(Records supplied Opens)
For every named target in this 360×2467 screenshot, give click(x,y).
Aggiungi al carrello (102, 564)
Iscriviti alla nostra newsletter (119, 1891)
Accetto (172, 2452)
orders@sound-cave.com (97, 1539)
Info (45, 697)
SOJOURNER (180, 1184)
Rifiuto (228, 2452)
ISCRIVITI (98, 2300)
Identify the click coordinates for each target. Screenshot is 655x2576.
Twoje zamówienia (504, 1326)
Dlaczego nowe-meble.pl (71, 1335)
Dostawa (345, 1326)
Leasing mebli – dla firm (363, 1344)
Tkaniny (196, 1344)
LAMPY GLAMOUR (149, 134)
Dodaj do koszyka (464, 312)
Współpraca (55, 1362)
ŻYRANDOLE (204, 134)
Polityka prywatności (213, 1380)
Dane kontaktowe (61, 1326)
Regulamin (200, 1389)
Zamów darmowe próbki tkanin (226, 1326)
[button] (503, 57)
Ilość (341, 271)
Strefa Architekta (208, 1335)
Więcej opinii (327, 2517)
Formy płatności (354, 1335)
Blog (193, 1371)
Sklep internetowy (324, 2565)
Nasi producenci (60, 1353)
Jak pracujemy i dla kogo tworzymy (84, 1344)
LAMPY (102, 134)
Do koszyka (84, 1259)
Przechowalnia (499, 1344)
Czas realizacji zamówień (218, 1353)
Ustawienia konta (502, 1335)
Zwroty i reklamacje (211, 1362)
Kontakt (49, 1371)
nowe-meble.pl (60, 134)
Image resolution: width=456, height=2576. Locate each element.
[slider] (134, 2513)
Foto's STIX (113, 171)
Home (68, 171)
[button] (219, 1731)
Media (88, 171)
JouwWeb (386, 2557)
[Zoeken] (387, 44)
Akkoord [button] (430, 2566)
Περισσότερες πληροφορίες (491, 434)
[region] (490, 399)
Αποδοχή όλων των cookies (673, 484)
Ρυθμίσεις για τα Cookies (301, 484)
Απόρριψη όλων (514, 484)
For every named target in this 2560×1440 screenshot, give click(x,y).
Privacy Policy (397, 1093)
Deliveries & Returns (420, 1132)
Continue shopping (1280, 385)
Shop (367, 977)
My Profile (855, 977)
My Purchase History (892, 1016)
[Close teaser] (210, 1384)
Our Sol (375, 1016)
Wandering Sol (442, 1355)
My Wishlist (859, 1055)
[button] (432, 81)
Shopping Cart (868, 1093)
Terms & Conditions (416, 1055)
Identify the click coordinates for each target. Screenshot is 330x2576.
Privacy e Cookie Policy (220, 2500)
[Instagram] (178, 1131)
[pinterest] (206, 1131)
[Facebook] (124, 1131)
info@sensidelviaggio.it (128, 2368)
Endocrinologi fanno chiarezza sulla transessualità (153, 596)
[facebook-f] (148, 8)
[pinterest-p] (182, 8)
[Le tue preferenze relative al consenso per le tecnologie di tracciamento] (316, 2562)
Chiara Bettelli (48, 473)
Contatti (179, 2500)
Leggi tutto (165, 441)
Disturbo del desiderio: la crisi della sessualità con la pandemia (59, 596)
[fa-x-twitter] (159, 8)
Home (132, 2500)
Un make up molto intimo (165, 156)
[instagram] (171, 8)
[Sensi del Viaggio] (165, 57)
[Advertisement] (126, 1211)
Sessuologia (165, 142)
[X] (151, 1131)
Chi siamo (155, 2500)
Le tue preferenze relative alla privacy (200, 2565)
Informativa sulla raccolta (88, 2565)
(Records supplied Closes)
> Task requirements: Repeat every line of the records above exactly.

> Written response:
For every named target in this 360×2467 screenshot, give click(x,y).
Aggiungi al carrello (102, 564)
Iscriviti alla nostra newsletter (119, 1891)
Accetto (172, 2452)
orders@sound-cave.com (97, 1539)
Info (45, 697)
SOJOURNER (180, 1184)
Rifiuto (228, 2452)
ISCRIVITI (98, 2300)
Identify the click coordinates for each target. Screenshot is 655x2576.
Twoje zamówienia (504, 1326)
Dlaczego nowe-meble.pl (71, 1335)
Dostawa (345, 1326)
Leasing mebli – dla firm (363, 1344)
Tkaniny (196, 1344)
LAMPY GLAMOUR (149, 134)
Dodaj do koszyka (464, 312)
Współpraca (55, 1362)
ŻYRANDOLE (204, 134)
Polityka prywatności (213, 1380)
Dane kontaktowe (61, 1326)
Regulamin (200, 1389)
Zamów darmowe próbki tkanin (226, 1326)
[button] (503, 57)
Ilość (341, 271)
Strefa Architekta (208, 1335)
Więcej opinii (327, 2517)
Formy płatności (354, 1335)
Blog (193, 1371)
Sklep internetowy (324, 2565)
Nasi producenci (60, 1353)
Jak pracujemy i dla kogo tworzymy (84, 1344)
LAMPY (102, 134)
Do koszyka (84, 1259)
Przechowalnia (499, 1344)
Czas realizacji zamówień (218, 1353)
Ustawienia konta (502, 1335)
Zwroty i reklamacje (211, 1362)
Kontakt (49, 1371)
nowe-meble.pl (60, 134)
Image resolution: width=456, height=2576. Locate each element.
[slider] (134, 2513)
Foto's STIX (113, 171)
Home (68, 171)
[button] (219, 1731)
Media (88, 171)
JouwWeb (386, 2557)
[Zoeken] (387, 44)
Akkoord [button] (430, 2566)
Περισσότερες πληροφορίες (491, 434)
[region] (490, 399)
Αποδοχή όλων των cookies (673, 484)
Ρυθμίσεις για τα Cookies (301, 484)
Απόρριψη όλων (514, 484)
For every named target in this 2560×1440 screenshot, give click(x,y).
Privacy Policy (397, 1093)
Deliveries & Returns (420, 1132)
Continue shopping (1280, 385)
Shop (367, 977)
My Profile (855, 977)
My Purchase History (892, 1016)
[Close teaser] (210, 1384)
Our Sol (375, 1016)
Wandering Sol (442, 1355)
My Wishlist (859, 1055)
[button] (432, 81)
Shopping Cart (868, 1093)
Terms & Conditions (416, 1055)
Identify the click coordinates for each target. Screenshot is 330x2576.
Privacy e Cookie Policy (220, 2500)
[Instagram] (178, 1131)
[pinterest] (206, 1131)
[Facebook] (124, 1131)
info@sensidelviaggio.it (128, 2368)
Endocrinologi fanno chiarezza sulla transessualità (153, 596)
[facebook-f] (148, 8)
[pinterest-p] (182, 8)
[Le tue preferenze relative al consenso per le tecnologie di tracciamento] (316, 2562)
Chiara Bettelli (48, 473)
Contatti (179, 2500)
Leggi tutto (165, 441)
Disturbo del desiderio: la crisi della sessualità con la pandemia (59, 596)
[fa-x-twitter] (159, 8)
Home (132, 2500)
Un make up molto intimo (165, 156)
[instagram] (171, 8)
[Sensi del Viaggio] (165, 57)
[Advertisement] (126, 1211)
Sessuologia (165, 142)
[X] (151, 1131)
Chi siamo (155, 2500)
Le tue preferenze relative alla privacy (200, 2565)
Informativa sulla raccolta (88, 2565)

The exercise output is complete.